- Map of Algeria highlighting Khenchela Province
- Country: Algeria
- Province: Khenchela
- District seat: Oulad Rechache

Area
- • Total: 656 km^{2} (253 sq mi)

Population (1998)
- • Total: 52,993
- • Density: 80.8/km^{2} (209/sq mi)
- Time zone: UTC+01 (CET)
- Municipalities: 2

= Ouled Rechache District =

Oulad Rechache is a district (دائرة) in eastern Khenchela, Algeria. It is one of the oldest areas in this state in the Middle Algeria that emerged as a district in 1990. It is adjacent to the state capital, and includes two municipalities. This district is located in a border area between Khanshalah and Tebessa and was important in fight against France during the Algerian Revolution. It is one of the most important areas to maintain the Tamazight language comparing to the state capital, where use of Chaouïa is widely relevant in all aspects of daily life.

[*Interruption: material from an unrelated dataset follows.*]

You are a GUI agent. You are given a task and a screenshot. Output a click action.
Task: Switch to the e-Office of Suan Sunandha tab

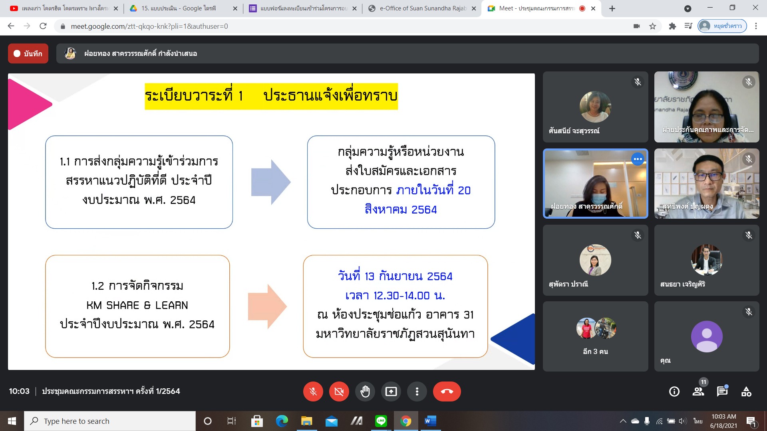point(421,8)
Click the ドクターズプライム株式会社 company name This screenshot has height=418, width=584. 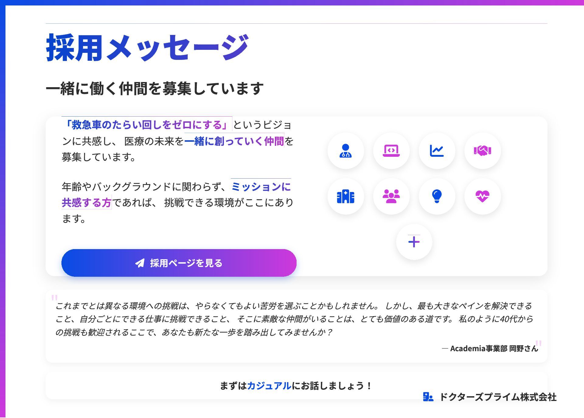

Its name comes from the largest throne in the community of the Amazigh, before becoming the name of the district.

== Climate ==

Oued Rechache District is characterized by the steppe climate which prevails in the Aures highlands. This climate is transitional between the Mediterranean climate and the dry desert climate that is characterized by continental rain conditions ranging from 300 to 500 mm per year. Rain is not regular, with monthly extreme thermal sensitivity, and most days of the winter feature ice.
This climate entails hot dry in summers exceeding 35 C, with cold, snowy winters, where temperatures sometimes reach to less than −3 C.

== Community ==
The population of Olad Rechache district is 52,993 according to 1998 statistics. The people are mainly Amazigh.

== Administrative division ==
The district is further divided into two municipalities and four villages, respectively:

===Municipalities===
- Ouled Rechache as a municipality & Capital of District.
- El Mahmal municipality located 12 km west of district.

===Villages===
- Ras Elma as a village located 7 km east of district.
- Elmayta as a village located 60 km south of district.
- Icherthithen as a village located 15 km west of district.
- Boudakhan as a village located 40 km south of district.
- Oulad azddin as a village located 11 km east west of district.

==Oulad Rechache industries==
Oulade Rechache's industries produce notably:
- Flour and its derivatives.
- Meat of all kinds
- Vegetables of all kinds.
- Beverages.
- There is also much handicraft production.